Assignment: Among these records, which lines include "agent"? Copy them out.

Records supplied below:

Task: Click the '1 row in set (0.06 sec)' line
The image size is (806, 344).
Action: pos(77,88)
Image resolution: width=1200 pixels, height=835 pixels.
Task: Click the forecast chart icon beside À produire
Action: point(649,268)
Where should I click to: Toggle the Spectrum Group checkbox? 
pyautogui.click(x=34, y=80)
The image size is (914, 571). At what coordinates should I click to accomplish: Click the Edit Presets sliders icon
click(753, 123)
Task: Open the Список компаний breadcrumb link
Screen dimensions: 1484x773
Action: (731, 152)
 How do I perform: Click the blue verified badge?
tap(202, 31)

End of Records supplied.
Records supplied below:

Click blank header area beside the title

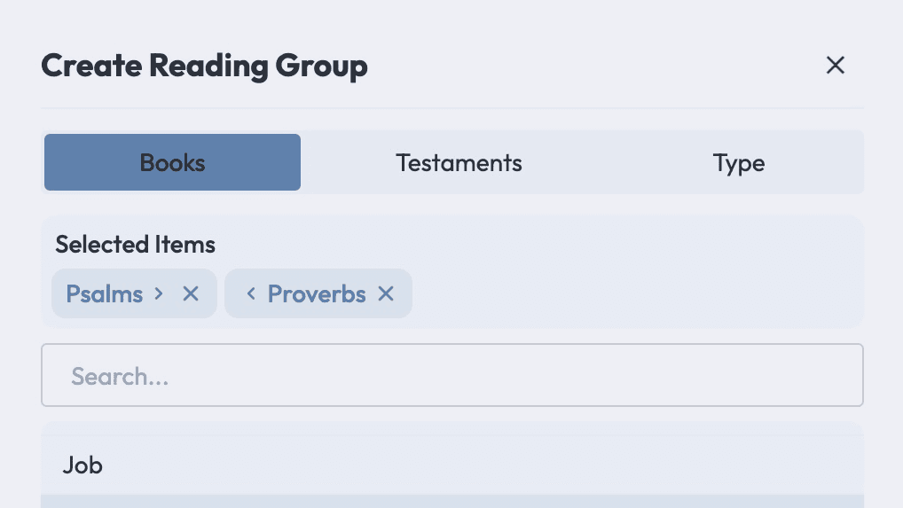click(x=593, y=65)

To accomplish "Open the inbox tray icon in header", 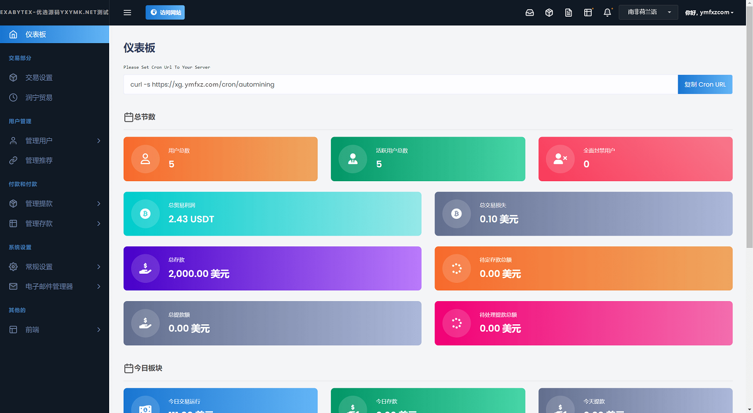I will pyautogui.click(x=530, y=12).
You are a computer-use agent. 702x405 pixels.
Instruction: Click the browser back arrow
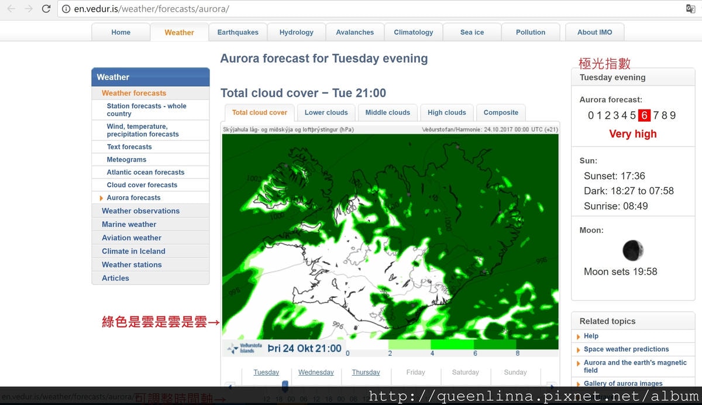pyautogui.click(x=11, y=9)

End of Records supplied.
Records supplied below:

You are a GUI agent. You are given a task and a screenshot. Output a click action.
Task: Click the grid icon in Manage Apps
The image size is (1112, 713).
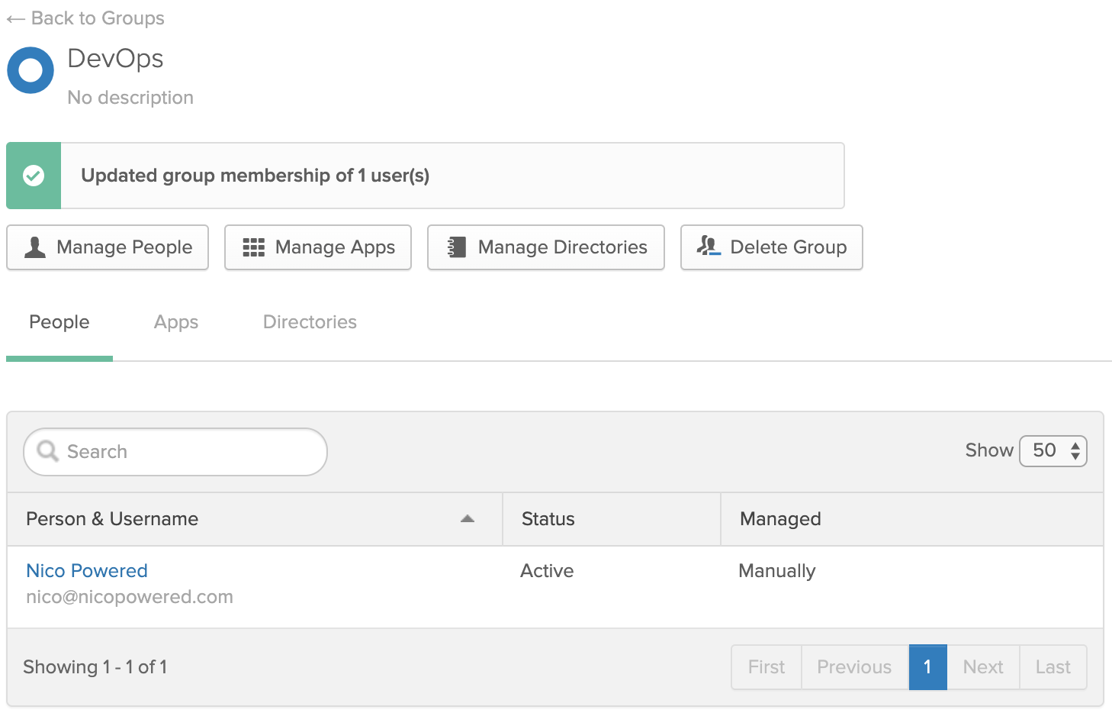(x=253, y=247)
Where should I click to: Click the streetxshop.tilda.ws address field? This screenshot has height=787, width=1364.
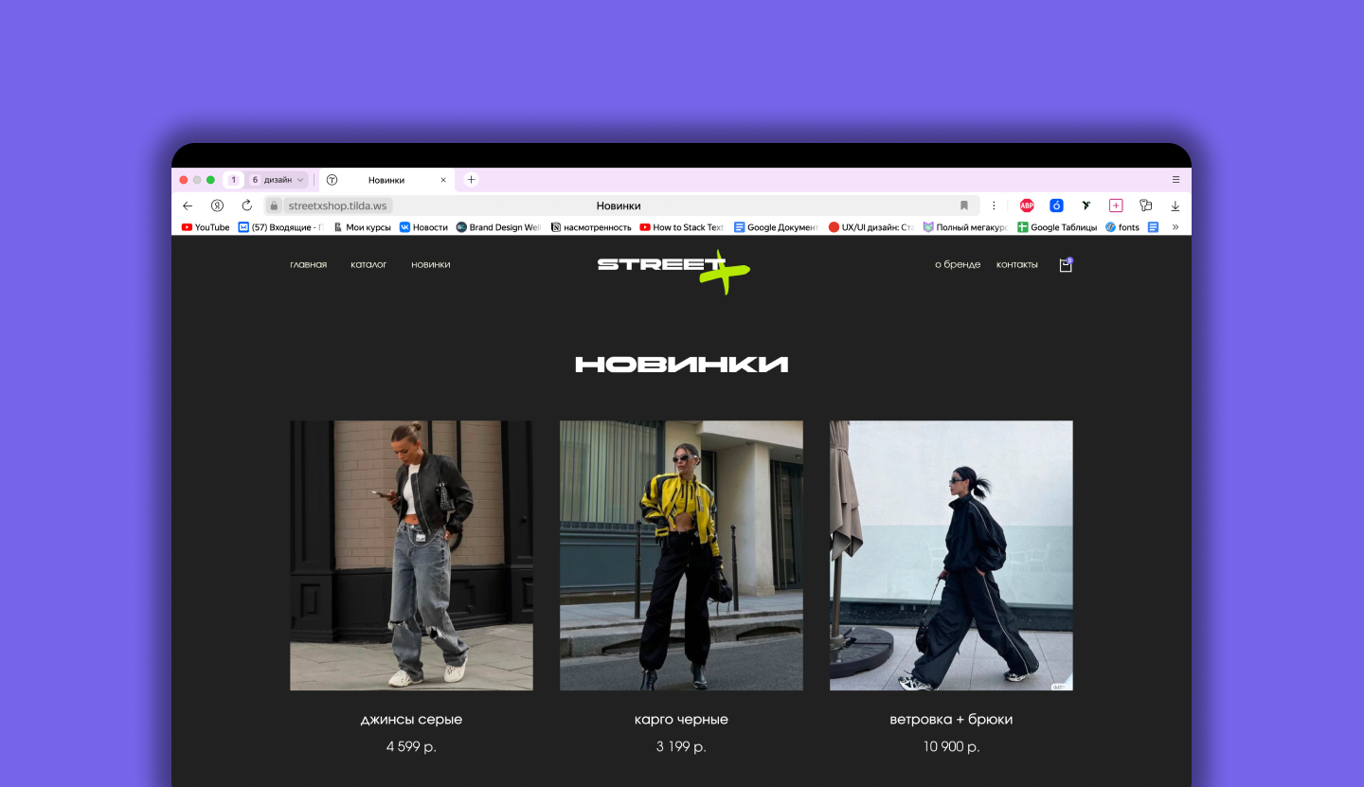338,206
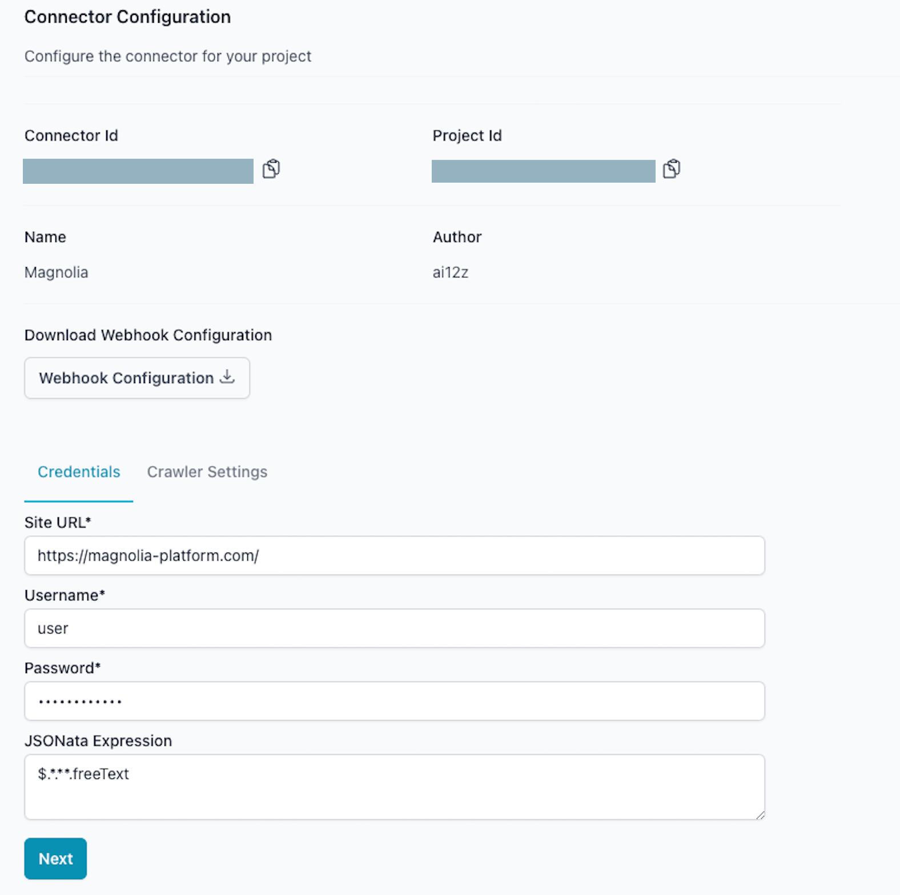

End of Records supplied.

Task solution:
You are a computer-use agent. 702x405 pixels.
You are a GUI agent. You are given a task and a screenshot. Output a click action.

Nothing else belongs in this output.